What you are asked to do:
The records that follow must be repeated verbatim, every one of them.

Start of Data supplied

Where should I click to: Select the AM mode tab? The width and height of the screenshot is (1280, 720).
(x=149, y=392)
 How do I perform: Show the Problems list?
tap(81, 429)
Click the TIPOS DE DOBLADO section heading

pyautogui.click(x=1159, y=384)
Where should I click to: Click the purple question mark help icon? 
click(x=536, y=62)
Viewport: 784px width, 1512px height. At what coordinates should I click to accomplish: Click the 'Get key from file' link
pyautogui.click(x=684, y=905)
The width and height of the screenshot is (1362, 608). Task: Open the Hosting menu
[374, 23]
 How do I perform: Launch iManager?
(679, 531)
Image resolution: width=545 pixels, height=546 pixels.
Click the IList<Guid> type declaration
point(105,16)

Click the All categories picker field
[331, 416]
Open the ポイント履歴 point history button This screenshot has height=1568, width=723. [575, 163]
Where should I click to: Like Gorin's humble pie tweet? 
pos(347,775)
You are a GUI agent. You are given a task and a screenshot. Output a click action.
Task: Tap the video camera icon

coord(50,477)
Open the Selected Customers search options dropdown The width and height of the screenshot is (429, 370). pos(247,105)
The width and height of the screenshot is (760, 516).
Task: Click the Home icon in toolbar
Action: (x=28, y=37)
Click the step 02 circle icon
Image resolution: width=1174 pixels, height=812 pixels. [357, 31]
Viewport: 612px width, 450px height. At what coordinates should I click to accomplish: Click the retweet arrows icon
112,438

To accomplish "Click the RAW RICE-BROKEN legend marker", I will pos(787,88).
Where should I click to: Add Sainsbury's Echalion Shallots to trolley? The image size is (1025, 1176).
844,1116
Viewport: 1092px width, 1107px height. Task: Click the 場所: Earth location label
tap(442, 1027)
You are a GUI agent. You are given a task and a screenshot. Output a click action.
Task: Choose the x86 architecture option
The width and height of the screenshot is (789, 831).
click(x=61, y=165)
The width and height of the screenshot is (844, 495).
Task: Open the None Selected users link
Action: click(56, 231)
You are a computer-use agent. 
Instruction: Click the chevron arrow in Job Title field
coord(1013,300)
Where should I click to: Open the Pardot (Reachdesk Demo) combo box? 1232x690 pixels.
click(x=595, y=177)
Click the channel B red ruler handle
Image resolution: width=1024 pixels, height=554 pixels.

End of Data supplied

Written answer:
Where should I click to: Select the AM mode tab? The width and height of the screenshot is (1280, 720).
(x=149, y=392)
 How do I perform: Show the Problems list?
tap(81, 429)
Click the TIPOS DE DOBLADO section heading

pyautogui.click(x=1159, y=384)
Where should I click to: Click the purple question mark help icon? 
click(x=536, y=62)
Viewport: 784px width, 1512px height. At what coordinates should I click to accomplish: Click the 'Get key from file' link
pyautogui.click(x=684, y=905)
The width and height of the screenshot is (1362, 608). Task: Open the Hosting menu
[374, 23]
 How do I perform: Launch iManager?
(679, 531)
Image resolution: width=545 pixels, height=546 pixels.
Click the IList<Guid> type declaration
point(105,16)

Click the All categories picker field
[331, 416]
Open the ポイント履歴 point history button This screenshot has height=1568, width=723. [575, 163]
Where should I click to: Like Gorin's humble pie tweet? 
pos(347,775)
You are a GUI agent. You are given a task and a screenshot. Output a click action.
Task: Tap the video camera icon

coord(50,477)
Open the Selected Customers search options dropdown The width and height of the screenshot is (429, 370). pos(247,105)
The width and height of the screenshot is (760, 516).
Task: Click the Home icon in toolbar
Action: (x=28, y=37)
Click the step 02 circle icon
Image resolution: width=1174 pixels, height=812 pixels. [357, 31]
Viewport: 612px width, 450px height. At what coordinates should I click to accomplish: Click the retweet arrows icon
112,438

To accomplish "Click the RAW RICE-BROKEN legend marker", I will pos(787,88).
Where should I click to: Add Sainsbury's Echalion Shallots to trolley? The image size is (1025, 1176).
844,1116
Viewport: 1092px width, 1107px height. Task: Click the 場所: Earth location label
tap(442, 1027)
You are a GUI agent. You are given a task and a screenshot. Output a click action.
Task: Choose the x86 architecture option
The width and height of the screenshot is (789, 831).
click(x=61, y=165)
The width and height of the screenshot is (844, 495).
Task: Open the None Selected users link
Action: click(56, 231)
You are a computer-use agent. 
Instruction: Click the chevron arrow in Job Title field
coord(1013,300)
Where should I click to: Open the Pardot (Reachdesk Demo) combo box? 1232x690 pixels.
click(x=595, y=177)
Click the channel B red ruler handle
Image resolution: width=1024 pixels, height=554 pixels.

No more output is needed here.